What to work on:
Reproduce word for word only the stretch of rows below from the line containing "Where should I click to: Focus" through the line containing "Action: pos(962,20)", including both of those lines.

______

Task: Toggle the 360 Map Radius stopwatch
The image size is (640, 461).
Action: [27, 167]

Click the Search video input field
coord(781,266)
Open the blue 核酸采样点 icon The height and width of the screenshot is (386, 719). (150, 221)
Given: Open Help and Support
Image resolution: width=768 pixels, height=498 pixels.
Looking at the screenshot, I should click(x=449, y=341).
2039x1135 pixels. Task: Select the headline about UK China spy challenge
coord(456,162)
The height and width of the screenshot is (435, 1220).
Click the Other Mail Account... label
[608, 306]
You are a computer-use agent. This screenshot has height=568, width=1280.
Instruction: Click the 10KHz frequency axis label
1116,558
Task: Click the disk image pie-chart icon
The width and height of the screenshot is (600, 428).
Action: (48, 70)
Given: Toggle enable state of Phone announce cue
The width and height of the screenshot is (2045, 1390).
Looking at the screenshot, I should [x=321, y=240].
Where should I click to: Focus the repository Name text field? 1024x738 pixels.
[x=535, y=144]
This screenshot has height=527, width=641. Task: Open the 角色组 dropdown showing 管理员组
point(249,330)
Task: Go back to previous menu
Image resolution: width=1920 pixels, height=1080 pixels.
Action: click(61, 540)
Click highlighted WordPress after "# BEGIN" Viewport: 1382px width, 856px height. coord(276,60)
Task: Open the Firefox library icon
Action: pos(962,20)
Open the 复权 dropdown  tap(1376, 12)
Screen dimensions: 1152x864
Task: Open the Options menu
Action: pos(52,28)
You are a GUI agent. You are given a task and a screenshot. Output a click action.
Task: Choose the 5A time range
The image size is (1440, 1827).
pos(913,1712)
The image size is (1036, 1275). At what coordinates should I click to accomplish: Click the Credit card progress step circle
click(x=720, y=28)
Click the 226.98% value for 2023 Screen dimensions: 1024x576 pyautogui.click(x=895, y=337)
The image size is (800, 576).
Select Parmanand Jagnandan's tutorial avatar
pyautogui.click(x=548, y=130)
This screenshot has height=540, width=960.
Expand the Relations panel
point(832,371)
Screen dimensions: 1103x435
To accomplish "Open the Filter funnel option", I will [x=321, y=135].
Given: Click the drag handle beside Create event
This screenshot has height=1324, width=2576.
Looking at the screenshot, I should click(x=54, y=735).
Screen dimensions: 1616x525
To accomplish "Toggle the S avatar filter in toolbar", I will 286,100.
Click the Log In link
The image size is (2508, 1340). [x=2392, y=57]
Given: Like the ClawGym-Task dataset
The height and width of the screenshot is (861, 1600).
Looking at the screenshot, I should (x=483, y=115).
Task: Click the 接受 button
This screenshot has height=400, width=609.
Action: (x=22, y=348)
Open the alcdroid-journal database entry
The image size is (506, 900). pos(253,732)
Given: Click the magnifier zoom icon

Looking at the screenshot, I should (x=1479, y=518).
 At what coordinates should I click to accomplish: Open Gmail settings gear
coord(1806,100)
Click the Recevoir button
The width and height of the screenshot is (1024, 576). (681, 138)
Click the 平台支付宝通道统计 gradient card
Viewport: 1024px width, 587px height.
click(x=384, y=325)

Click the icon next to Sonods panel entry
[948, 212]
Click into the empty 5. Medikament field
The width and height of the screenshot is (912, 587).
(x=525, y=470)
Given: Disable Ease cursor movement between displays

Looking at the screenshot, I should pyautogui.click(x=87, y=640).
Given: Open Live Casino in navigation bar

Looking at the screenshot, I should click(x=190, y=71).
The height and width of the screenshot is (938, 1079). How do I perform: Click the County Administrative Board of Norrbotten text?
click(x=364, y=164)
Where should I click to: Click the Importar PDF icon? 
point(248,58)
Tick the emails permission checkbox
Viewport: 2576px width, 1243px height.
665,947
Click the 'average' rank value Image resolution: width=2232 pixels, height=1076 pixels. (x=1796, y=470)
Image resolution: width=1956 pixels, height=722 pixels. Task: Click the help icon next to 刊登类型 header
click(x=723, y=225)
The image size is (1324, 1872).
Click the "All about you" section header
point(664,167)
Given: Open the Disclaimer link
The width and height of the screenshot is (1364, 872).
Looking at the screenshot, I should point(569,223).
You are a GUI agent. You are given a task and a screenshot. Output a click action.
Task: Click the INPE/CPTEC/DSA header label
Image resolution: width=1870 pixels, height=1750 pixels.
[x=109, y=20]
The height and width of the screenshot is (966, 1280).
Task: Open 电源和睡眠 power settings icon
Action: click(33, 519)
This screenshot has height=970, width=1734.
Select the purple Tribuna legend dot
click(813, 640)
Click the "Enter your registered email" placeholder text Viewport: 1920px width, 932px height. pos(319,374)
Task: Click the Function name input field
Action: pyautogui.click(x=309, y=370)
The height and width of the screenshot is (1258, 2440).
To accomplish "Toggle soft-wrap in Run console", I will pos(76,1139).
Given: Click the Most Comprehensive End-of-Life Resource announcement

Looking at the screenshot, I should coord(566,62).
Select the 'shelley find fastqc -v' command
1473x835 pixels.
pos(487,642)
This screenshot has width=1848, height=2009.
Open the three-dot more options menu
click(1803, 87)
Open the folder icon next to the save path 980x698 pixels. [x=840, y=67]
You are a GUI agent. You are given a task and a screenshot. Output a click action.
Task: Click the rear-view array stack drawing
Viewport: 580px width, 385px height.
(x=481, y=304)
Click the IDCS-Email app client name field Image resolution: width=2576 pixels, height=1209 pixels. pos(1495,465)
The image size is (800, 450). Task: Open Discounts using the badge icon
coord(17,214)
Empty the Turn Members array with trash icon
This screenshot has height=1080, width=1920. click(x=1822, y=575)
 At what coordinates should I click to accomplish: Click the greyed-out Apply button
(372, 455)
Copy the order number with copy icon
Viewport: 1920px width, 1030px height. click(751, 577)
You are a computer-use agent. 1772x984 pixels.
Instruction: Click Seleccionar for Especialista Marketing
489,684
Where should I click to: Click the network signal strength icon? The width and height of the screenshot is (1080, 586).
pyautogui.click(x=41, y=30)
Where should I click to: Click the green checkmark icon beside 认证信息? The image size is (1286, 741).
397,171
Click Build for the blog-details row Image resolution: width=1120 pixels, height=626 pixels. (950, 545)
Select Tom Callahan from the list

______

Solution to this exercise:
Where should I click to: Focus the repository Name text field? 1024x738 pixels.
[x=535, y=144]
This screenshot has height=527, width=641. Task: Open the 角色组 dropdown showing 管理员组
point(249,330)
Task: Go back to previous menu
Image resolution: width=1920 pixels, height=1080 pixels.
Action: click(61, 540)
Click highlighted WordPress after "# BEGIN" Viewport: 1382px width, 856px height. coord(276,60)
Task: Open the Firefox library icon
Action: pos(962,20)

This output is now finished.